To explore an optimal condition of rhKGF administration, the effect of low and high doses of rhKGF on alveolar cell proliferation was investigated by PCNA LI. As shown in Fig. 3A, PCNA positive cells were found in the remnant lung after trilobectomy without rhKGF administration, where the PCNA LI was 14.9±6.47% for alveolar epithelial cells. On the other hand, single intratracheal administration of rhKGF after trilobectomy markedly increased PCNA positive alveolar epithelial cells, as shown in Fig. 3B and 3C. Very interestingly, the size of alveolar cells was markedly enlarged at the same time. To analyze quantitatively, PCNA LI was measured at 48 hr after single administration of PBS alone or rhKGF (Fig. 4). In PBS group, PCNA LI was not significantly changed, compared to the sham control (without injection 14.9±6.4%, PBS 21.1±5.9%, p=0.27). In rhKGF injected groups, PCNA LI was significantly increased dose-dependently; the LI in 4 mg/kg KGF group was significantly higher than that of 0.4 mg/kg KGF group (61.9±6.31% vs. 46.3±6.8% respectively, p=0.017).

Fig. 3

Immunostaining for PCNA in the remnant lung administrated with rhKGF in various experimental conditions. The remnant lungs treated with PBS (A), 0.4 mg/kg KGF with a single injection (B), 4 mg/kg KGF with a single injection (C), and 4 mg/kg KGF with consecutive 3 days injection (D) were analyzed for the expression of PCNA immunohistochemically. Magnification; ×200 (Bar=100 µm).

Fig. 4

Effect of single injection with different doses of rhKGF on alveolar cell proliferation after trilobectomy. Dose-dependent changes in PCNA LI were analyzed in the remnant lung with a single intratracheal injection of PBS or rhKGF. There was a significant difference between 0.4 mg/kg KGF and 4 mg/kg KGF (46.3±6.8% vs. 61.9±6.31% respectively, p=0.017). *P<0.05.

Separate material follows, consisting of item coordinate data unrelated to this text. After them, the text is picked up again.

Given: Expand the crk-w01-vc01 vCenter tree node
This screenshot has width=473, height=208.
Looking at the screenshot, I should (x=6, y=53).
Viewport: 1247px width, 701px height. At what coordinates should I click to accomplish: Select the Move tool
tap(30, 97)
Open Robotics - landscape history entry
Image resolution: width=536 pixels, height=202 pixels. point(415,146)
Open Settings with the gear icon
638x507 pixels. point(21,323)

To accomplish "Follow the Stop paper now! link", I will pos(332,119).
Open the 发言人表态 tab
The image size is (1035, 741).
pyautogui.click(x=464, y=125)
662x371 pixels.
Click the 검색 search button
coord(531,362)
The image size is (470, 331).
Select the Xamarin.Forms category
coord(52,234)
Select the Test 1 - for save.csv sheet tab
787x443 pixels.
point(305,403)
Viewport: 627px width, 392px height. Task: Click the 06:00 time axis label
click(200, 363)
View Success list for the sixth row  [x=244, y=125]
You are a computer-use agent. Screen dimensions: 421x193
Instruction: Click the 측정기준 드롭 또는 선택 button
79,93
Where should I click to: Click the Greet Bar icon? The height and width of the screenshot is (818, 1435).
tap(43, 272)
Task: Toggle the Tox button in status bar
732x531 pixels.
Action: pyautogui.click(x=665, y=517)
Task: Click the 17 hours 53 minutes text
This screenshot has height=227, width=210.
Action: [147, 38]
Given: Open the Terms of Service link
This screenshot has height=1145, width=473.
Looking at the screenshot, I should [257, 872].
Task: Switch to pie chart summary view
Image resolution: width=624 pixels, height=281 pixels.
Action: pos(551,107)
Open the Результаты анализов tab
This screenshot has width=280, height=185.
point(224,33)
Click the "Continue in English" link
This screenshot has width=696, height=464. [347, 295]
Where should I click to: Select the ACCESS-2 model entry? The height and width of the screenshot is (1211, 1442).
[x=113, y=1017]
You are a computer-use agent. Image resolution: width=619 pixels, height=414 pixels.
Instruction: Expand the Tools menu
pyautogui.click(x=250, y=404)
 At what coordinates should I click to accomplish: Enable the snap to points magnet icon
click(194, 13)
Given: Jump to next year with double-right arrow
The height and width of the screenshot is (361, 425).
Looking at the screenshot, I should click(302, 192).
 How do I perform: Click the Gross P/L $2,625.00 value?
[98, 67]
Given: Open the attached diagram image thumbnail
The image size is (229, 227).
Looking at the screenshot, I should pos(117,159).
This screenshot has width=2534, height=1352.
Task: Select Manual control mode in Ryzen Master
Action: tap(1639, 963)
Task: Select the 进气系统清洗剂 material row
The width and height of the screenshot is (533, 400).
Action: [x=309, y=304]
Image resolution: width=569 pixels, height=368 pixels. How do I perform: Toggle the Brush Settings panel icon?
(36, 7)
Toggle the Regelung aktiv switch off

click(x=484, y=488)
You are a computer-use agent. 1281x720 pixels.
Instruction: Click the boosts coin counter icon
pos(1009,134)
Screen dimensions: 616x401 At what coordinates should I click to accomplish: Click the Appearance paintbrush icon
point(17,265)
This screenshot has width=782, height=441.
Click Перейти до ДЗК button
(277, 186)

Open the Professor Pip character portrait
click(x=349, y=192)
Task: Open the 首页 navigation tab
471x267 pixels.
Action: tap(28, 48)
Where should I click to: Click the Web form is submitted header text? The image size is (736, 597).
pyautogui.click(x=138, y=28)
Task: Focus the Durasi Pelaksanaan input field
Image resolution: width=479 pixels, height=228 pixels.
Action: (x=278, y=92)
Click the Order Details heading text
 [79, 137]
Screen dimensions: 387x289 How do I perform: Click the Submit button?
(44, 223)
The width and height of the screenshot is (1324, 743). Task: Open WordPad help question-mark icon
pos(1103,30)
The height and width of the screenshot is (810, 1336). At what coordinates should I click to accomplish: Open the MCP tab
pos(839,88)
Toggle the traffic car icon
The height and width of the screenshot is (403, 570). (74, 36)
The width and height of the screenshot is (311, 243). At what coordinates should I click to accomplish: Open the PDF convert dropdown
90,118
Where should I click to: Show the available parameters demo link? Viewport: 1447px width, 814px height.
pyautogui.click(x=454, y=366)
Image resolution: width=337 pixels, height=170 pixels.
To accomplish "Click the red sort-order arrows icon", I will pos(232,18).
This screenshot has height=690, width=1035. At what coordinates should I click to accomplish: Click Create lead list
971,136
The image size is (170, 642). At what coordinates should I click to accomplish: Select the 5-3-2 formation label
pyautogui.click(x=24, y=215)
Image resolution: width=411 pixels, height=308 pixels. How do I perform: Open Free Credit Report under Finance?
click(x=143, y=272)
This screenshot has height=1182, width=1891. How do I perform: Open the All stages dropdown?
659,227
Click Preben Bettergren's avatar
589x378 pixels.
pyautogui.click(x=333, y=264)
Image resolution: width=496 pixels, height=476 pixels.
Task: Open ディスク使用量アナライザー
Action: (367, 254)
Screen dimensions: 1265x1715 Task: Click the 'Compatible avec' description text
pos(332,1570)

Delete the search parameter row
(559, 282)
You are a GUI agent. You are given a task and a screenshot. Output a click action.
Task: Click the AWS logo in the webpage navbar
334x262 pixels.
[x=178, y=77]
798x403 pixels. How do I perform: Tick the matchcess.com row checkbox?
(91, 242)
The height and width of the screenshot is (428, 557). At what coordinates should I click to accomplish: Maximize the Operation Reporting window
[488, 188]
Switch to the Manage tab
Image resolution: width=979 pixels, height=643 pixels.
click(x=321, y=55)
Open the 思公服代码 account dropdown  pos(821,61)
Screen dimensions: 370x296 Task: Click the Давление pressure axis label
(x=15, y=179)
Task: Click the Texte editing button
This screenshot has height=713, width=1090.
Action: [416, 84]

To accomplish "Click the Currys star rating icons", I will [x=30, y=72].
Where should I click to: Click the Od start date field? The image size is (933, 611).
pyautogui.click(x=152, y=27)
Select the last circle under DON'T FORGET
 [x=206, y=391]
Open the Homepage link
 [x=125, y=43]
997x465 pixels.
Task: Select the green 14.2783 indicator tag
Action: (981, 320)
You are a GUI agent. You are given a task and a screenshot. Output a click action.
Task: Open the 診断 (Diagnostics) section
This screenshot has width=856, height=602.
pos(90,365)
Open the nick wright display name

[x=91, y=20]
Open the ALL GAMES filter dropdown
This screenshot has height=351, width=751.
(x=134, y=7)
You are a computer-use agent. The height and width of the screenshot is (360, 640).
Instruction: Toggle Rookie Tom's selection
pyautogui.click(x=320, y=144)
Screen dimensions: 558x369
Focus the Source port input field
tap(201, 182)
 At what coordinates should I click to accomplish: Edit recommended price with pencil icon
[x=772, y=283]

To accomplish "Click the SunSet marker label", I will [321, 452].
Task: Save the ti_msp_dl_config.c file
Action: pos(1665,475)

Effect of consecutive daily administrations with rhKGF on alveolar cell proliferation

Finally, we examined the effectiveness of daily administrations with rhKGF on alveolar epithelial cell proliferation with different timings and doses, as described in Table 1. Histological examination revealed that the daily application of rhKGF enhanced thickening of alveolus and pleural region more effectively (Fig. 3D). Surprisingly, there was no significant difference in PCNA LI between low and high doses of rhKGF at any time-tables, as shown in Fig. 5. Furthermore, the maximal level of PCNA LI seemed to be about 60% in any administration protocols used here. Therefore, 2–3 days consecutive administrations with the low dose of rhKGF were enough to attain the maximum value of PCNA LI even at 72 hr after operation.

Fig. 5

Effect of daily injections with different doses of rhKGF on alveolar cell proliferation after trilobectomy. Dose-dependent changes in PCNA LI were analyzed in the remnant lung with daily intratracheal injection of PBS or rhKGF. There was a significant change between day 1 and day 2 in the groups of 0.4 mg/kg KGF and 4 mg/kg KGF (0.4 mg/kg; 33.2±5.6, 55.6±9.38% respectively, p=0.003, 4 mg/kg; 24.2±3.77, 56.3±6.6%, respectively, p=0.002). PCNA LI reached a plateau level with two days-injection. There was no significant difference between 0.4 mg/kg KGF and 4 mg/kg KGF at any time-points. *P<0.05.

IV.  Discussion

In the present study, we investigated a possibility of intratracheal injection of rhKGF to promote the compensatory lung growth after trilobectomy. Acceleration in alveolar cell proliferation without any effect on apoptosis indicated that rhKGF may be a novel drug to be used for intratracheal therapy for improvement of pulmonary function after lung resection. Importantly, we found that even small amount of KGF was enough to support a maximal proliferation of alveolar epithelial cells during compensatory lung growth with daily administration protocol. Furthermore, the increase in SP-A expression by KGF strongly suggested that rhKGF affected alveolar type II cells effectively. Interestingly, intratracheally injected KGF seemed to exert its effect throughout a whole remnant lung since the increase in pleural cell proliferation and pleural thickness was occurred.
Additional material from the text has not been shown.